## WHAT THIS TASK INVOLVES
Each line from the one that contains "Screen dimensions: 750x1703" to the end of the material must be set down exactly, and no line before it.

(DATA RECORDS begins)

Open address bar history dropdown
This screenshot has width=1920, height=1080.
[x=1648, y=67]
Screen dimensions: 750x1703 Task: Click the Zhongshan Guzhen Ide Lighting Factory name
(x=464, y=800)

(DATA RECORDS ends)

## EXERCISE RESULT
Screen dimensions: 750x1703 Task: Click the Zhongshan Guzhen Ide Lighting Factory name
(x=464, y=800)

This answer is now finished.